Text2midi: Generating Symbolic Music from Captions

Keshav Bhandari, Abhinaba Roy, Kyra Wang, Geeta Puri, Simon Colton, Dorien Herremans


[Paper on ArXiv]    [Code on GitHub]    [Demo]    [Model]    [Dataset]


Abstract

This paper introduces text2midi, an end-to-end model to generate MIDI files from textual descriptions. Leveraging the growing popularity of multimodal generative approaches, text2midi capitalizes on the extensive availability of textual data and the success of large language models (LLMs). Our end-to-end system harnesses the power of LLMs to generate symbolic music in the form of MIDI files. Specifically, we utilize a pretrained LLM encoder to process captions, which then condition an autoregressive transformer decoder to produce MIDI sequences that accurately reflect the provided descriptions. This intuitive and user-friendly method significantly streamlines the music creation process by allowing users to generate music pieces using text prompts. We conduct comprehensive empirical evaluations, incorporating both automated and human studies, that show our model generates MIDI files of high quality that are indeed controllable by text captions that may include music theory terms such as chords, keys, and tempo. We release the code and music samples on our demo page (this https URL) for users to interact with text2midi.


Highlights:

  • Generates midi files from rich text inputs, including music terms like chord and key names.
  • First end-to-end trained text-to-midi model
  • Fully open source - please take the model and improve / build upon it!
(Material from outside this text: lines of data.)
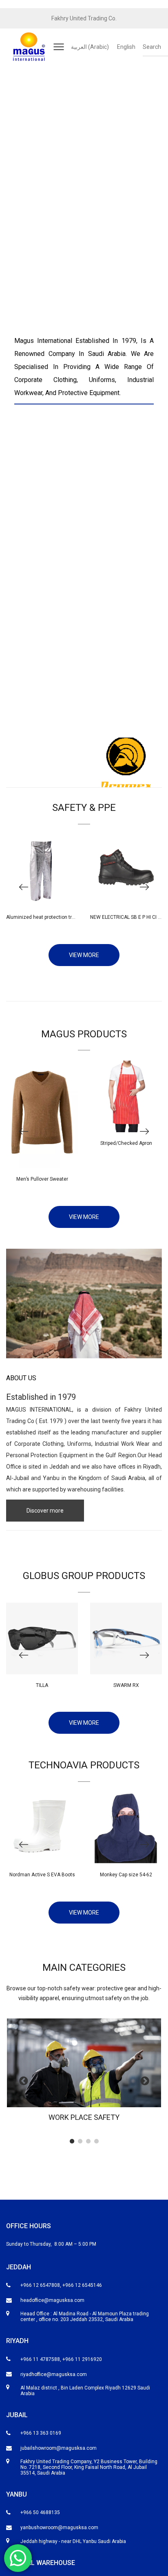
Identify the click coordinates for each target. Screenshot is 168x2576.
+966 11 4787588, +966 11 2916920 (61, 2359)
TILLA (42, 1685)
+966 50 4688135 (40, 2512)
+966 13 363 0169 (40, 2433)
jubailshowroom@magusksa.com (58, 2448)
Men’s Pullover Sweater (42, 1179)
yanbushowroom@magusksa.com (59, 2527)
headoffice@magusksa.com (52, 2300)
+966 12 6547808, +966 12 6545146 (61, 2285)
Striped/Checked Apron (126, 1143)
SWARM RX (126, 1685)
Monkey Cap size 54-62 (126, 1875)
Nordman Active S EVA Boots (42, 1875)
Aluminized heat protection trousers (47, 917)
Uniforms (79, 1444)
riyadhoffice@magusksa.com (53, 2374)
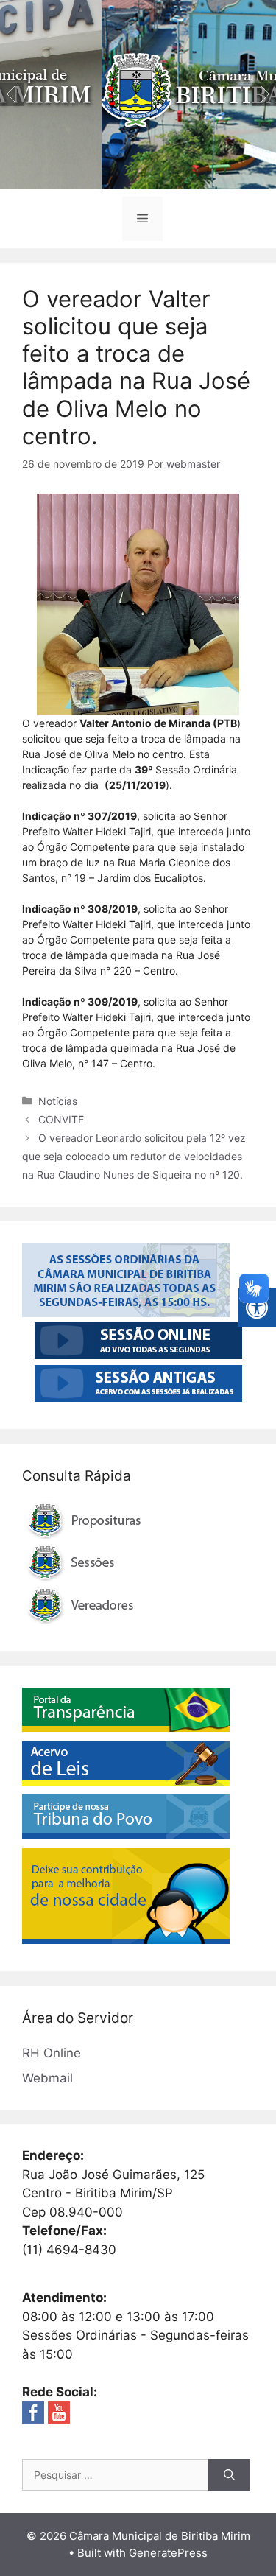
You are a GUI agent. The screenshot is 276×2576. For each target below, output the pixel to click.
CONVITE (61, 1119)
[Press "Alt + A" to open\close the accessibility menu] (257, 1307)
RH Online (51, 2053)
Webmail (47, 2078)
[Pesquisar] (229, 2475)
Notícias (57, 1101)
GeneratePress (168, 2553)
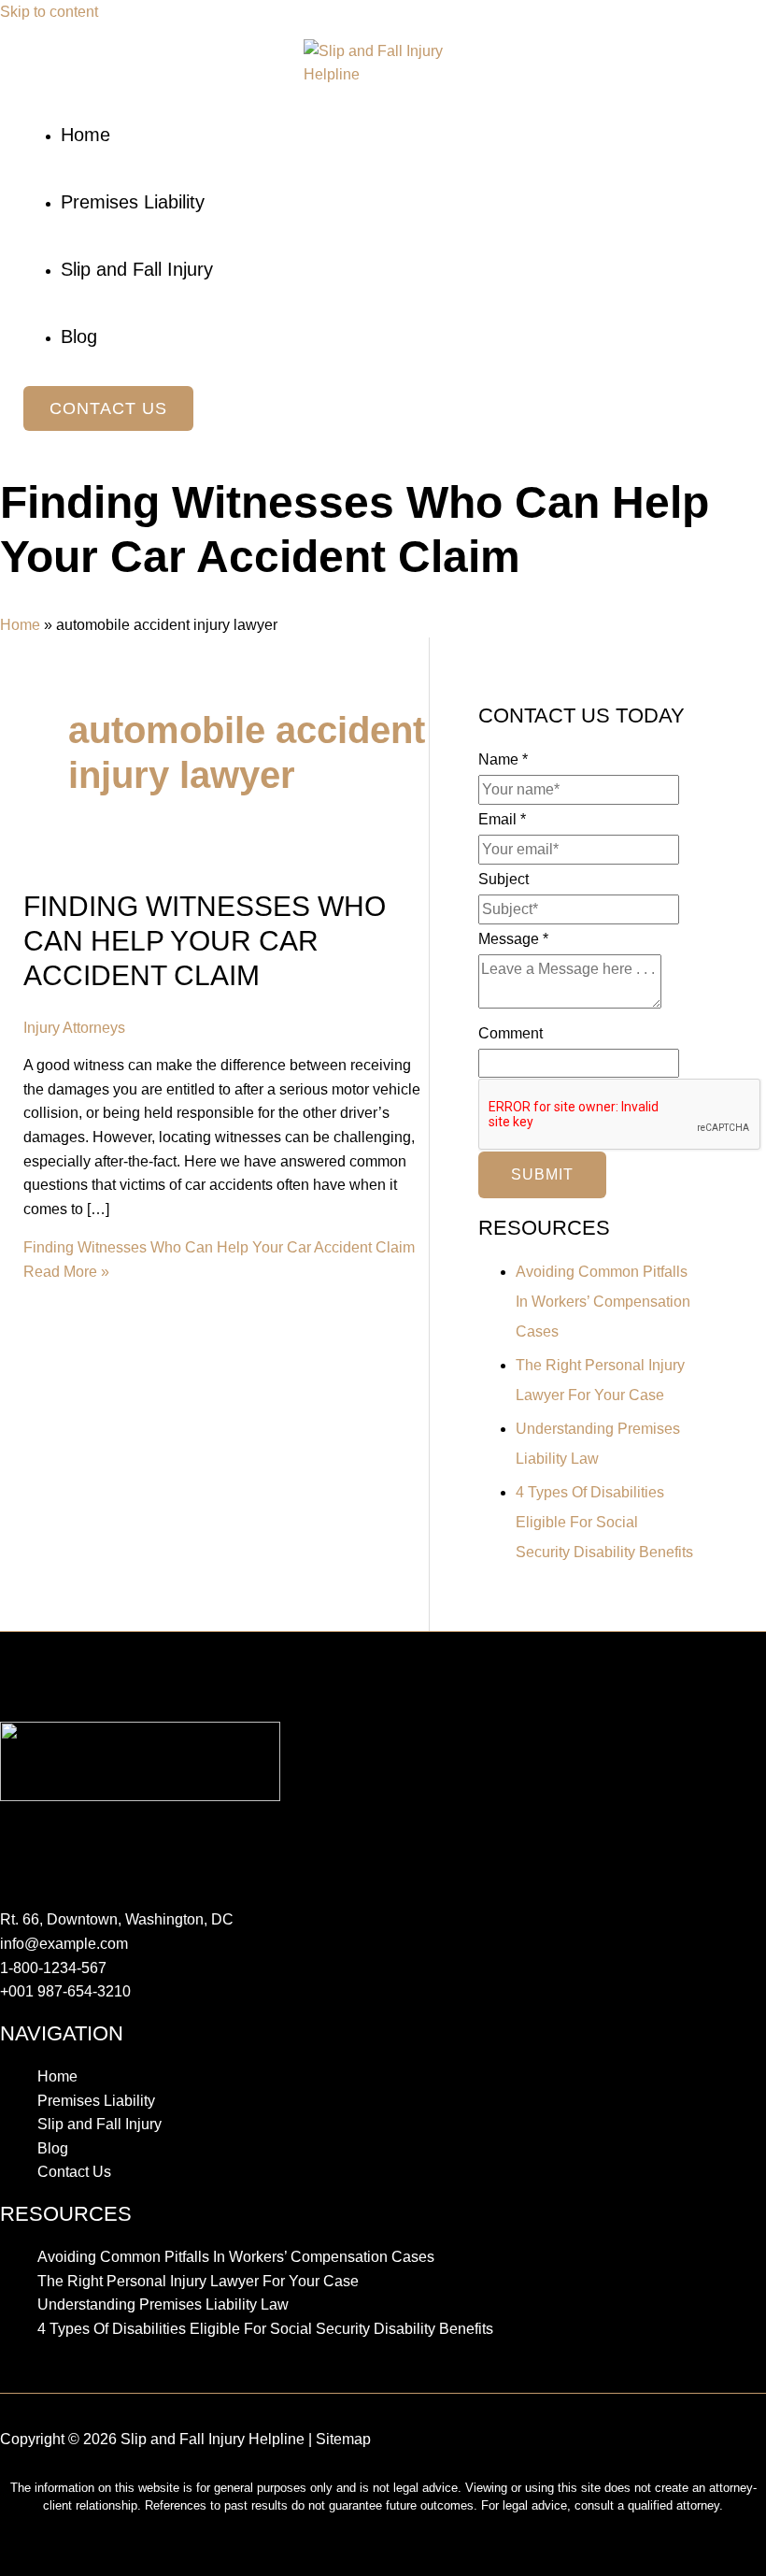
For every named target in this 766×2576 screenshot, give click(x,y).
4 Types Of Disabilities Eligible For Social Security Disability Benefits (604, 1522)
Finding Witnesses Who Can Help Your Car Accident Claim (204, 941)
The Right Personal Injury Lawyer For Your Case (198, 2281)
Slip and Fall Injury (99, 2124)
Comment (510, 1033)
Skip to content (49, 12)
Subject (503, 879)
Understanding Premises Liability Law (163, 2304)
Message (513, 939)
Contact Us (74, 2172)
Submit (542, 1174)
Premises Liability (96, 2101)
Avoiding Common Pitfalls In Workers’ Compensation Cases (603, 1301)
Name (503, 759)
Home (20, 625)
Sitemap (343, 2439)
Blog (52, 2148)
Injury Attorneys (74, 1028)
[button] (108, 408)
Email (502, 819)
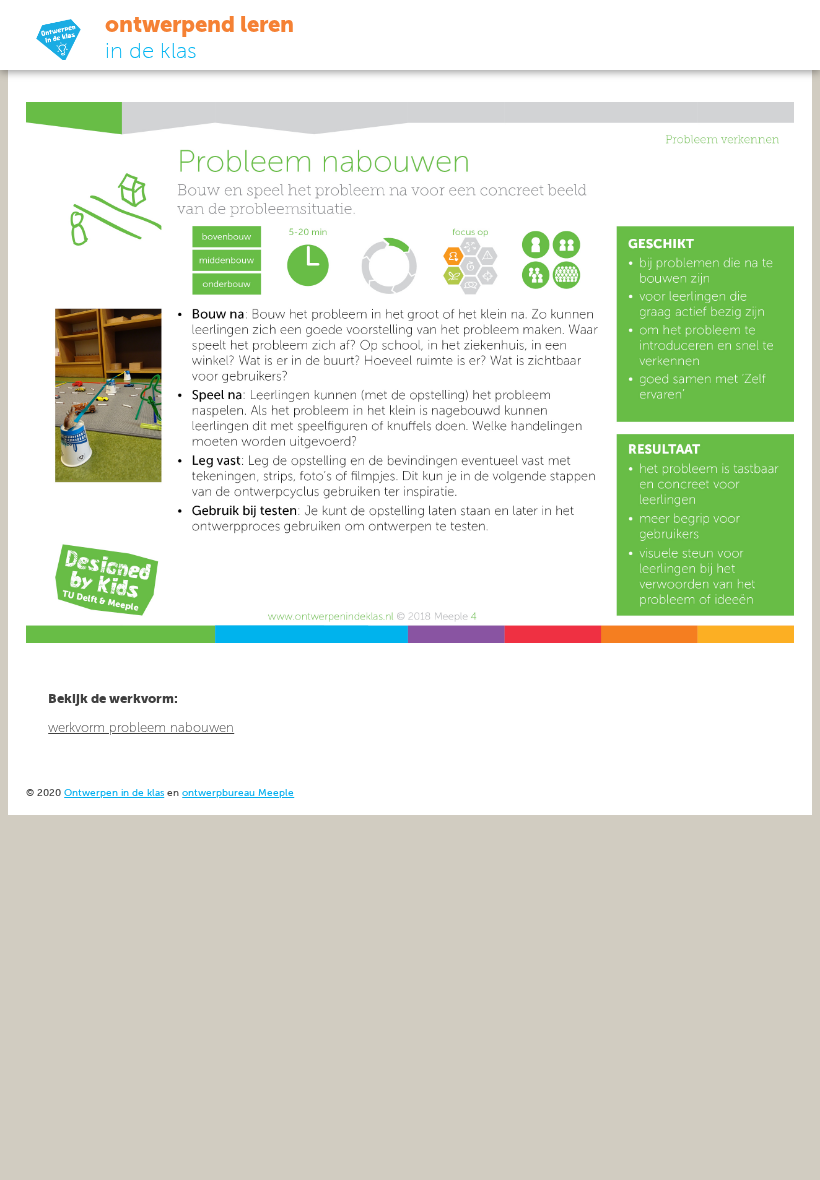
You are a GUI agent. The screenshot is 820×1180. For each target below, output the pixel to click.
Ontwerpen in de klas (114, 793)
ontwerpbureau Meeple (238, 793)
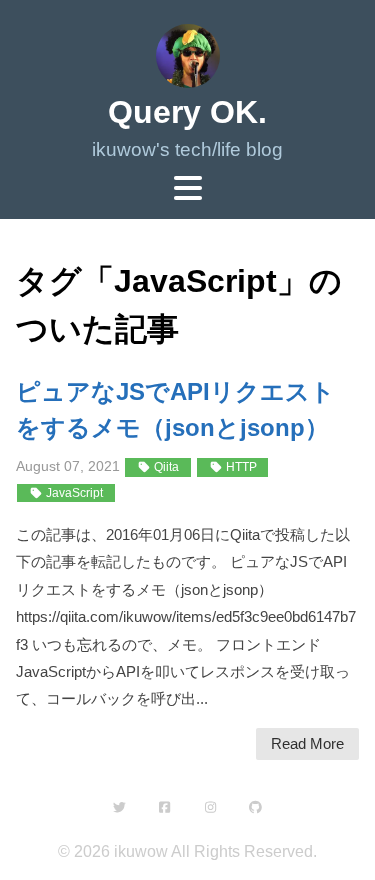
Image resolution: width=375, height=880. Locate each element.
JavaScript (73, 493)
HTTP (240, 467)
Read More (307, 743)
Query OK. (187, 112)
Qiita (165, 467)
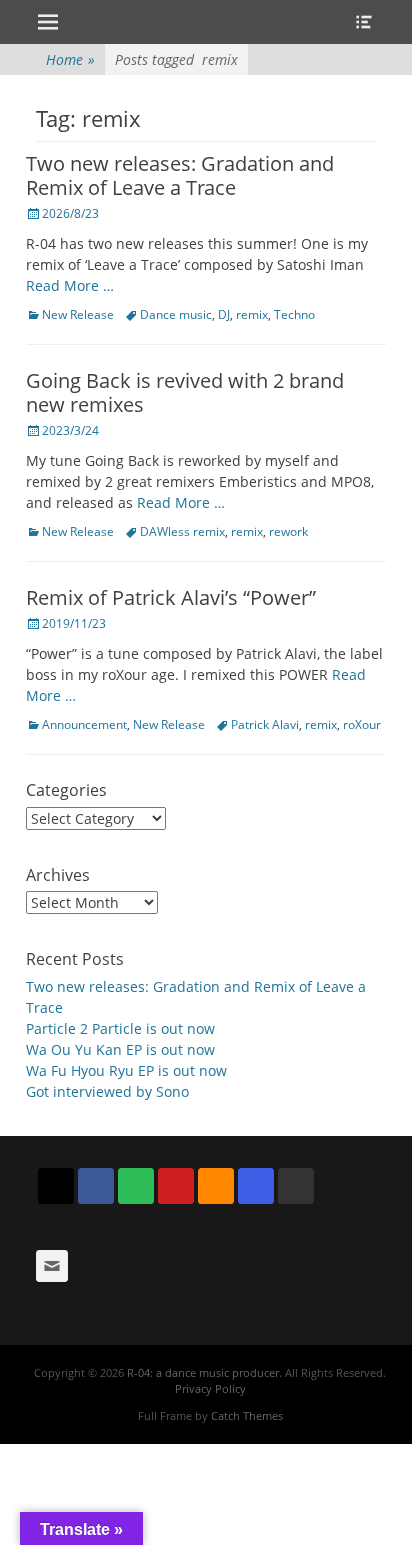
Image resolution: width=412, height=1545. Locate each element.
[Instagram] (256, 1186)
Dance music (176, 314)
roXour (362, 724)
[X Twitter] (56, 1186)
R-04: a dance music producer (203, 1372)
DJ (224, 314)
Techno (294, 314)
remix (252, 314)
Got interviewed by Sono (107, 1091)
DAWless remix (182, 531)
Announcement (84, 724)
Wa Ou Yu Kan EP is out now (120, 1049)
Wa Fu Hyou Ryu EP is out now (126, 1070)
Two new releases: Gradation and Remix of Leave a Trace (180, 175)
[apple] (296, 1186)
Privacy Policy (210, 1388)
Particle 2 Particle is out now (120, 1028)
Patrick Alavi (265, 724)
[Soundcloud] (216, 1186)
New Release (78, 314)
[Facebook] (96, 1186)
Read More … (70, 285)
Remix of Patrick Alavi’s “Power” (171, 597)
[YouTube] (176, 1186)
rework (288, 531)
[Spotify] (136, 1186)
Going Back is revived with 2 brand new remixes (185, 392)
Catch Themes (247, 1415)
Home (70, 59)
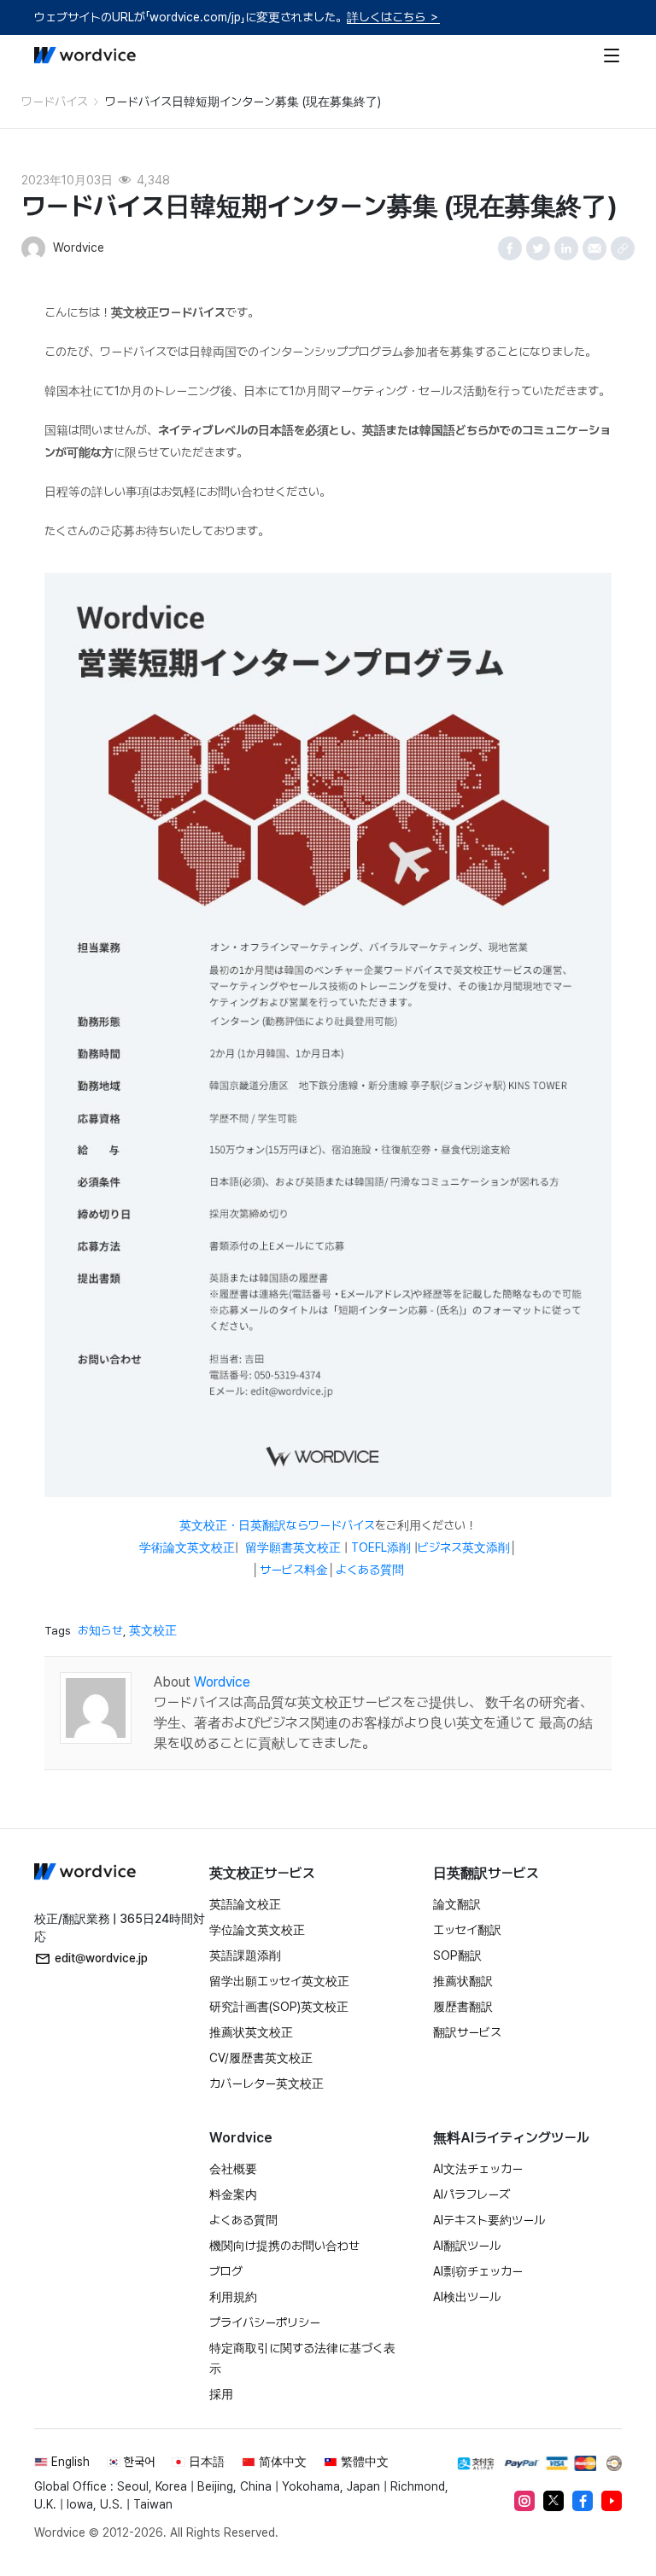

Text2music generated samples:

The models were provided with the below input text prompts to generate the midi files.
A sad pop song with a strong piano presence.
A rock song with strong drums and electric guitar. The tempo is very fast.
A soft love song on piano.
An energetic and melodic electronic trance track with a space and retro vibe, featuring drums, distortion guitar, flute, synth bass, and slap bass. Set in A minor with a fast tempo of 138 BPM, the song maintains a 4/4 time signature throughout its duration.
A cheerful christmas song suitable for children.
This short electronic song in C minor features a brass section, string ensemble, tenor saxophone, clean electric guitar, and slap bass, creating a melodic and slightly dark atmosphere. With a tempo of 124 BPM (Allegro) and a 4/4 time signature, the track incorporates a chord progression of C7/E, Eb6, and Bbm6, adding a touch of corporate and motivational vibes to the overall composition.
A heavy metal song with strong drums and guitar.